■ **What is needed**: Search the material below for "badge" and copy every line where it occurs.

****************************************

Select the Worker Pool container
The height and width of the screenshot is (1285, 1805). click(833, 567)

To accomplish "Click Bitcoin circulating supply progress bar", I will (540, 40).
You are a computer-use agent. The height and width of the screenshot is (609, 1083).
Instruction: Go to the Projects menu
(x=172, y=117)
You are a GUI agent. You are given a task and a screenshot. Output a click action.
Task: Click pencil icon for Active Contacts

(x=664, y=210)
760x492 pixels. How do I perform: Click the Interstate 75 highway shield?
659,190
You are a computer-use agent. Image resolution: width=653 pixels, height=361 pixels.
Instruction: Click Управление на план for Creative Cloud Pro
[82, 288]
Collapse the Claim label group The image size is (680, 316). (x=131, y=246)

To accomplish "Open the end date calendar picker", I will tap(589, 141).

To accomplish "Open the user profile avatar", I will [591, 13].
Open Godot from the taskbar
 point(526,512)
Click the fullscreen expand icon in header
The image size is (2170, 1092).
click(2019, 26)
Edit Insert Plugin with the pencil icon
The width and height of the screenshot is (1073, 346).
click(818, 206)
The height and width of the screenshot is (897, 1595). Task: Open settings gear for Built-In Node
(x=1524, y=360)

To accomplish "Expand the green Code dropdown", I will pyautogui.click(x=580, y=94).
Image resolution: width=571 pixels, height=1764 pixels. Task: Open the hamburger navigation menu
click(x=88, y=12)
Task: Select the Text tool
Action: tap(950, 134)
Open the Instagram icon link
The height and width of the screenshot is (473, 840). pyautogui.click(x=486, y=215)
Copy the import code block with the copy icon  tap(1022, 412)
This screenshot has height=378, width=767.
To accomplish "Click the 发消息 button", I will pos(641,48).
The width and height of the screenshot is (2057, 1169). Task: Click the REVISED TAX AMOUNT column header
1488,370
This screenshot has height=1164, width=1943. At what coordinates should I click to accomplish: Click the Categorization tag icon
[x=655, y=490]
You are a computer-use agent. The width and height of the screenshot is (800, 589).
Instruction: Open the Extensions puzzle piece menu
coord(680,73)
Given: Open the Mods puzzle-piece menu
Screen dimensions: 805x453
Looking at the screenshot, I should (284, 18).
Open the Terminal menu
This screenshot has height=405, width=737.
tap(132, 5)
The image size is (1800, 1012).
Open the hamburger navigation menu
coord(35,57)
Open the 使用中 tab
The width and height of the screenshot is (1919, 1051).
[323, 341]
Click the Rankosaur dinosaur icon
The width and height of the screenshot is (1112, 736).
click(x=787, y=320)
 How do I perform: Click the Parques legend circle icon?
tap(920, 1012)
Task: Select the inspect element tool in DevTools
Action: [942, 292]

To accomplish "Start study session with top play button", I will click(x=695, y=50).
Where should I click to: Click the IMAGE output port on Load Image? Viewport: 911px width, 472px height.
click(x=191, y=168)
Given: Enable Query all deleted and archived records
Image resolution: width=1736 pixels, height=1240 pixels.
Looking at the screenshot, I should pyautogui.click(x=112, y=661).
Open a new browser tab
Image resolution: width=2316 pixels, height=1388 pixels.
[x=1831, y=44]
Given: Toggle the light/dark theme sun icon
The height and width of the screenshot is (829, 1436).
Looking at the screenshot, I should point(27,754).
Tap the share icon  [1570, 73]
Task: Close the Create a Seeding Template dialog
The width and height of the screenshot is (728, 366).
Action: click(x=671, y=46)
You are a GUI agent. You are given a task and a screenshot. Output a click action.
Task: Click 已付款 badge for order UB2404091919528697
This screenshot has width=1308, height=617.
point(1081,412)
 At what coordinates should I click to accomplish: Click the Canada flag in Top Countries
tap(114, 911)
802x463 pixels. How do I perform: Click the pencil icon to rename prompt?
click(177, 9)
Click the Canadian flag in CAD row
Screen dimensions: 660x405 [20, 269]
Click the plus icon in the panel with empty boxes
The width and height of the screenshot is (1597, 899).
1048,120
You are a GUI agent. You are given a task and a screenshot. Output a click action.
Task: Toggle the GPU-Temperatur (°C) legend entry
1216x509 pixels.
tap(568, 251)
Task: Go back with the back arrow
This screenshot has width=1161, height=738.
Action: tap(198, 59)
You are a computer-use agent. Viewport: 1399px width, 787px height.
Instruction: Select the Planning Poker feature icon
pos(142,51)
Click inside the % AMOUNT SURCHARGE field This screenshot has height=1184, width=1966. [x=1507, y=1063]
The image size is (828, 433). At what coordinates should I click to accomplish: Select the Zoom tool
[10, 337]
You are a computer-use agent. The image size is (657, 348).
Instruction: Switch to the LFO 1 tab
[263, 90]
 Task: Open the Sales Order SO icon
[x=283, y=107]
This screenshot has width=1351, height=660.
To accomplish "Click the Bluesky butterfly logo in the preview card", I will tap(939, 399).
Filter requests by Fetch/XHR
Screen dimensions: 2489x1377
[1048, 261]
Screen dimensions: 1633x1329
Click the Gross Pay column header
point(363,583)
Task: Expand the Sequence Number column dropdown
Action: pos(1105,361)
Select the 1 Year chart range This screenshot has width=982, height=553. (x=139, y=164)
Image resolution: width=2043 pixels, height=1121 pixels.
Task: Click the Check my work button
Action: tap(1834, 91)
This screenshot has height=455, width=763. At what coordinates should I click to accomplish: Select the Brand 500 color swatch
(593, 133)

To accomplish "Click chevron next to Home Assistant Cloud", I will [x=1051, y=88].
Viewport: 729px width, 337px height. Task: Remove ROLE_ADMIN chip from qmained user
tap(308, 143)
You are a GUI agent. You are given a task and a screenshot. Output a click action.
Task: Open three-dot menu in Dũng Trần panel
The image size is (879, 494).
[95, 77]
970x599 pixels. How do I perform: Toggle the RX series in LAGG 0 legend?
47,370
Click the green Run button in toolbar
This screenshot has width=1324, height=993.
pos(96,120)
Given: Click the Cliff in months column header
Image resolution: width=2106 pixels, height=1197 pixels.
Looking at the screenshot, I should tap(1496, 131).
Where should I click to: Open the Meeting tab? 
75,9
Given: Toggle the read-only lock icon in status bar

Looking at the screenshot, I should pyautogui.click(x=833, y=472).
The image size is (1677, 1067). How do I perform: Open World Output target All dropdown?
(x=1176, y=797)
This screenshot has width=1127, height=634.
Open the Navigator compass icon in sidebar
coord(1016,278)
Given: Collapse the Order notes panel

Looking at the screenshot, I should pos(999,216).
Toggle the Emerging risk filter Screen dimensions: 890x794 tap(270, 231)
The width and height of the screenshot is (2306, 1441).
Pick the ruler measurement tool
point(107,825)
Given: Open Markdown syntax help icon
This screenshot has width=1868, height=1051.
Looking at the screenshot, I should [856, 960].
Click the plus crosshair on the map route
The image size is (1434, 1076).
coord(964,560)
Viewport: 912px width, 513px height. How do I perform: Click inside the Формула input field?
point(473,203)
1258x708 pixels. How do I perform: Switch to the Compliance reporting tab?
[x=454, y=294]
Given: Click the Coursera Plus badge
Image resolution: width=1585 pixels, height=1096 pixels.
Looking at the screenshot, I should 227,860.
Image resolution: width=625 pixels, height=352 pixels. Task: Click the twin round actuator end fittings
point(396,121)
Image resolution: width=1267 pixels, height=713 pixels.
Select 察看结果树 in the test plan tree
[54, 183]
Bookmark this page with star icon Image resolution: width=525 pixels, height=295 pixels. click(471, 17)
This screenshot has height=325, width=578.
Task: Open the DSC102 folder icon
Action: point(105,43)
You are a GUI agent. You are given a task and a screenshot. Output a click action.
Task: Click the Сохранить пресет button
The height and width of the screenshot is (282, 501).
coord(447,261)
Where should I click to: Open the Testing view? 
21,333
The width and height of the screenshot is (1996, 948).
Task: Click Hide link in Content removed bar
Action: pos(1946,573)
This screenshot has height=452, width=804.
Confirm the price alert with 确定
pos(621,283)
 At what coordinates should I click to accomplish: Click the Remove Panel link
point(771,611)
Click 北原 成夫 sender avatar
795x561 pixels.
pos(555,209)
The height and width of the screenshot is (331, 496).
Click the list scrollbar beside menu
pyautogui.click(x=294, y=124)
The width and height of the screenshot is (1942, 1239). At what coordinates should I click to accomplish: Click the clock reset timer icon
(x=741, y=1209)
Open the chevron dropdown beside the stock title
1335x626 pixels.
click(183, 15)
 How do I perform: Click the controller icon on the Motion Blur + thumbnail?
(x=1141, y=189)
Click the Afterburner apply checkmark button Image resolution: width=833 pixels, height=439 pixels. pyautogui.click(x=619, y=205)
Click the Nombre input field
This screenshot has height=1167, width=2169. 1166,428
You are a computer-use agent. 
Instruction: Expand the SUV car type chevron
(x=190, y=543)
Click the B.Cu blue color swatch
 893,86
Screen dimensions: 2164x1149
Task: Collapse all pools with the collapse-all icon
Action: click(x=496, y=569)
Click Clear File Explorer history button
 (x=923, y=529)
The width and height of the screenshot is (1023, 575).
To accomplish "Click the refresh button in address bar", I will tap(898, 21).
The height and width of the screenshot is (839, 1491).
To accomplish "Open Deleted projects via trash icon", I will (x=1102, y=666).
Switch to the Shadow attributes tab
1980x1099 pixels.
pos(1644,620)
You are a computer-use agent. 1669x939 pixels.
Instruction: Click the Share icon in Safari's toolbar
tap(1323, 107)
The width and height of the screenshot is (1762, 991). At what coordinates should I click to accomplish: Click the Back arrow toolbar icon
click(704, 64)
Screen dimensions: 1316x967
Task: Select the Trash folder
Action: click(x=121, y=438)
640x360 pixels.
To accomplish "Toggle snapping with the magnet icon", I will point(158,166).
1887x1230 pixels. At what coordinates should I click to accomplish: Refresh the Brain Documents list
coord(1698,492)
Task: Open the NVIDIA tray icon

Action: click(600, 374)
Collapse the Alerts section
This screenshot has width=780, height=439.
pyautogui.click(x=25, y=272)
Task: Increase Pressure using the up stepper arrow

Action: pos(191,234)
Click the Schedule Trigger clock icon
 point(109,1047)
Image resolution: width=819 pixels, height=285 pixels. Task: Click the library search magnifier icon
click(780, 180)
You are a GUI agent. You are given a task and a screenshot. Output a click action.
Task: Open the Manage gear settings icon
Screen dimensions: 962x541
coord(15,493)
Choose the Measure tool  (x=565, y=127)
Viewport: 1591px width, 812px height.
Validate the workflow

****************************************

■ **Task answer**:
Task: Click 已付款 badge for order UB2404091919528697
Given: Click the Coursera Plus badge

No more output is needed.